*Reading text:*
..............................

The Friends of the UWA Library held their inaugural meeting in Winthrop Hall on July 25, 1965. Later that year, Sir Walter Murdoch became the patron and they hosted their first talk with Mr G.G. Allen presenting on 'Old Books in a Modern Library'. Over the years, the Friends have been supporters of the library and have donated many rare and valuable items for Special Collections in the Reid Library.

Digital research initiatives

The library developed and manages the UWA Research Repository which is an open access platform to capture, store, index, and distribute globally a wide range of research outputs produced by the university's researchers and postgraduate students. It contains peer-reviewed journal articles, book chapters, books, conference papers and creative works as well as UWA theses (masters and doctorate degrees by research).

The library (previously, as Information Services) developed two digital services for the management of research data:
 The Institutional Research Data Store (IRDS) provides researchers with a centralised, secure and UWA-supported data storage facility in which to store electronic research data, enabling ongoing access to these assets. This service is now managed by Information Governance Services (IGS); and
 Research Data Online (RDO) provides open or mediated access to research datasets held at the University of Western Australia.

..............................

*What you will do:*
1. According to the passage on the UWA Library, where did the Friends of the UWA Library hold their inaugural meeting?
2. Continue the passage on the UWA Library, starting after its final sentence.

..............................

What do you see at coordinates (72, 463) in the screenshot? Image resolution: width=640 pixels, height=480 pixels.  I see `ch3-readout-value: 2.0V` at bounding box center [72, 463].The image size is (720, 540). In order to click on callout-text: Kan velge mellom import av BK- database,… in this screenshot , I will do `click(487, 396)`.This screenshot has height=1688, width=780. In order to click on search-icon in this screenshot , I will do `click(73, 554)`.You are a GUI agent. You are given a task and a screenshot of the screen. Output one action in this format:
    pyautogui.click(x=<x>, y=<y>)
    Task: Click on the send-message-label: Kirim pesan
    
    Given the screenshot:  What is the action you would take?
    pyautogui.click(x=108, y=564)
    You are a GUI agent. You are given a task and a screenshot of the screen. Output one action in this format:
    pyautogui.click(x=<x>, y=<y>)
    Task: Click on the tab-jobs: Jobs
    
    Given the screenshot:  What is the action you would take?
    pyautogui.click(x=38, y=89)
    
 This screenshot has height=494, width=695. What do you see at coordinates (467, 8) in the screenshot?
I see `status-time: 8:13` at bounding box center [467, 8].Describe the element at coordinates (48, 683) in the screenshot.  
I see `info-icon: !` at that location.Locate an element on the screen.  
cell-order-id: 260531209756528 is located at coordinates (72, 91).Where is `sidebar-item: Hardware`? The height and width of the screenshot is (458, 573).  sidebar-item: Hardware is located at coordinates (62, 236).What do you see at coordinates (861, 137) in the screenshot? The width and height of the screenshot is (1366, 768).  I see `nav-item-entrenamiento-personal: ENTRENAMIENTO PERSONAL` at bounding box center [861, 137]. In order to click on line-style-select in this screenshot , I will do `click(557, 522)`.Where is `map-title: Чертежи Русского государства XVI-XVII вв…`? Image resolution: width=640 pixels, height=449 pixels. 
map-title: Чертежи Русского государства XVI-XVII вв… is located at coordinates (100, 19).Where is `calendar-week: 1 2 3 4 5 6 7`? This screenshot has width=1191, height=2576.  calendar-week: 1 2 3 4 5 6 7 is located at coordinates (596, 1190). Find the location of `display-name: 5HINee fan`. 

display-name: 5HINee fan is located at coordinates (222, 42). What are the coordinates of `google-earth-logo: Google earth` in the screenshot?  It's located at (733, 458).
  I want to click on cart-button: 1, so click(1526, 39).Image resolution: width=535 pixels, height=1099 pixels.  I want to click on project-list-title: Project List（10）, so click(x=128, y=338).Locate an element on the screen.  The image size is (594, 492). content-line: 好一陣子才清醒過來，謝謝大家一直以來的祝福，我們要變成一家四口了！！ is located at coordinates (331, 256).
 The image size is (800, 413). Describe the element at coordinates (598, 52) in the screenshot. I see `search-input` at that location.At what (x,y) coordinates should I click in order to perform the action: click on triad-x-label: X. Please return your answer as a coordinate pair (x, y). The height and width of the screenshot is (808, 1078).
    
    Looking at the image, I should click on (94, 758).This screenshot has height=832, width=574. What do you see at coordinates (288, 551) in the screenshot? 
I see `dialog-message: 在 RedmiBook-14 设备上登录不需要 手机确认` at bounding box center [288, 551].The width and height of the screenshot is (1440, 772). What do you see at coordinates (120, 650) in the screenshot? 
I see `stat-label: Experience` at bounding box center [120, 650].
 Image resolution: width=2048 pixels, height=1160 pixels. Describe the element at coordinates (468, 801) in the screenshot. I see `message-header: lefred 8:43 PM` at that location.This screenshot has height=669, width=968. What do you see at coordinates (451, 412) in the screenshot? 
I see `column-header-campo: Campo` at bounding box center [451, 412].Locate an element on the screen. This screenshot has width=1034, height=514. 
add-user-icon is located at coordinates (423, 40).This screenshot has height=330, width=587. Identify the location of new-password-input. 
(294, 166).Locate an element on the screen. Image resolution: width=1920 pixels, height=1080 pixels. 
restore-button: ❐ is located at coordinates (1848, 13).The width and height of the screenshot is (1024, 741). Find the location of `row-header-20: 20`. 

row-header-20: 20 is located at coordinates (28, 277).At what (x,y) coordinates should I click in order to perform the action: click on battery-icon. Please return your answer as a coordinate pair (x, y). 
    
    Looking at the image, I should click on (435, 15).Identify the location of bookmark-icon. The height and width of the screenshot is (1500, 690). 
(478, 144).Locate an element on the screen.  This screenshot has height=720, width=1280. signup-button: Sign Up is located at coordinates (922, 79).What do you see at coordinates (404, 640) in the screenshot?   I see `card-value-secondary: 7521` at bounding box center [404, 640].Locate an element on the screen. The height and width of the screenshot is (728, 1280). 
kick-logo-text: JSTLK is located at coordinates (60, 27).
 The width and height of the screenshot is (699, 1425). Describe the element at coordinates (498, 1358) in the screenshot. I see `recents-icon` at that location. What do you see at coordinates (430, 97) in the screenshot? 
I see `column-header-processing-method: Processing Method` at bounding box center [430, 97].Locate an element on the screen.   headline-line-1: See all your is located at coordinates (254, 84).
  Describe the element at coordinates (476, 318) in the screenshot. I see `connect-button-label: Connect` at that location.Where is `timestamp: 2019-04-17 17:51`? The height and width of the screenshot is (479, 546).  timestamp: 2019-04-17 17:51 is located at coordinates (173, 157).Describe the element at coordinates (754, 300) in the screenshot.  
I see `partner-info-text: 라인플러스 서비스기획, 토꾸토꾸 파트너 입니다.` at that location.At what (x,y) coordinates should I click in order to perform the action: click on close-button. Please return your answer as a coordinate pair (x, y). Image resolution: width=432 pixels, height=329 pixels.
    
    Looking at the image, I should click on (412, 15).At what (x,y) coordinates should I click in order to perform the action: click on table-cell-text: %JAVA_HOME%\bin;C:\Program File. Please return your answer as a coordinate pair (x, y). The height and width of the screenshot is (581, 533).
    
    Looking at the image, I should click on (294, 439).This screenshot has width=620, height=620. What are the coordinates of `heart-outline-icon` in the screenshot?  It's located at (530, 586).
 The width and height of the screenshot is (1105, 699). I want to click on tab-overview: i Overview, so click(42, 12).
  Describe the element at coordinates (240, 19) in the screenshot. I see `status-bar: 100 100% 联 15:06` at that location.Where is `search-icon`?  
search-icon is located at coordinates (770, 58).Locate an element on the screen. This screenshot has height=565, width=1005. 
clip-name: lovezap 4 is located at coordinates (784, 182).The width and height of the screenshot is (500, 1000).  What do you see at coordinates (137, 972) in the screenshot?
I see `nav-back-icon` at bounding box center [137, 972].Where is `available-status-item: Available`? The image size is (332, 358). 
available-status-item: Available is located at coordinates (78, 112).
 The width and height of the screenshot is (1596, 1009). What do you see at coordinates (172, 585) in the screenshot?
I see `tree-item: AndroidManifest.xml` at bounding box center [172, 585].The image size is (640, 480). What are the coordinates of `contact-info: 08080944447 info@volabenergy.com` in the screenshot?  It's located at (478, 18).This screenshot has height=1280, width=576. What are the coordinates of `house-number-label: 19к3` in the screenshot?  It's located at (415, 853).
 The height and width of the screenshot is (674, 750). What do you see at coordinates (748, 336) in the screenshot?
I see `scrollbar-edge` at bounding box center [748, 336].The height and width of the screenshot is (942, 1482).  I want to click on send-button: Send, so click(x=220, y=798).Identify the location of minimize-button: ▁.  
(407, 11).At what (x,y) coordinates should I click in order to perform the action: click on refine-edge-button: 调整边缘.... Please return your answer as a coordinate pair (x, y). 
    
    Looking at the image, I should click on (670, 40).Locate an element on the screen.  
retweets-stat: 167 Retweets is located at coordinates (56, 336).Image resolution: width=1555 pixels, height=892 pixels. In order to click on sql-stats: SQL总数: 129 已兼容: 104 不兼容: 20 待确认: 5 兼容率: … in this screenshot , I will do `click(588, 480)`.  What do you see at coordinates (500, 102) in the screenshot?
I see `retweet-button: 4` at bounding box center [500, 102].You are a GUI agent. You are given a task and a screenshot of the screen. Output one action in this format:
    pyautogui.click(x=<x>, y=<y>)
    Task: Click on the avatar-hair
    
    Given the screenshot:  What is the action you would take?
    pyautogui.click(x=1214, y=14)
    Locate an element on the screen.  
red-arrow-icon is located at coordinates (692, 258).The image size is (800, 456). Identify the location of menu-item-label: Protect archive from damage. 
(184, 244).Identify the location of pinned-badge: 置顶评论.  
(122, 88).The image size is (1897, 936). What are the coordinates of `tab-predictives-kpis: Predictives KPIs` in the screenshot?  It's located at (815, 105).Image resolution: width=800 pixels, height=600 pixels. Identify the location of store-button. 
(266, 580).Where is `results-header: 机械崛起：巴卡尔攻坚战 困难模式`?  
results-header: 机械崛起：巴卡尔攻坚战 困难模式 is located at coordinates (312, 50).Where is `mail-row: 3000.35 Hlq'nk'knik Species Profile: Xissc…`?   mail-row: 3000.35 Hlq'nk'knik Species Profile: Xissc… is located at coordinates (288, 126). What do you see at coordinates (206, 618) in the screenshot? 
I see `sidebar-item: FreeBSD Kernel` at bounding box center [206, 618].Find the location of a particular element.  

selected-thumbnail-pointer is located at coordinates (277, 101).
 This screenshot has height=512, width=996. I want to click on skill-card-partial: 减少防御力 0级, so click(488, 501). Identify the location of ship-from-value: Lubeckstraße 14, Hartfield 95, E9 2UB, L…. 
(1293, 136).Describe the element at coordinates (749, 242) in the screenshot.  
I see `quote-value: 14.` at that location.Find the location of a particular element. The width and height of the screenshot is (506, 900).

..............................

*Answers by task:*
1. In Winthrop Hall.

2.
Australian digital initiatives

The library has also developed or contributed to the following Australian digital services:
 Management of Australian National Data Service (ANDS) projects and contribution to Research Data Australia;
 AustLit is a resource for information about Australian literature, for which the UWA Library is the Western Australian node;
 Australian Data Archive;
 Guide to Australian Literary Manuscripts: a collection of more than eighty finding aids for literary manuscript collections in major Australian research libraries (using Encoded Archival Description); and
 HuNI (Humanities Networked Infrastructure) Virtual Laboratory.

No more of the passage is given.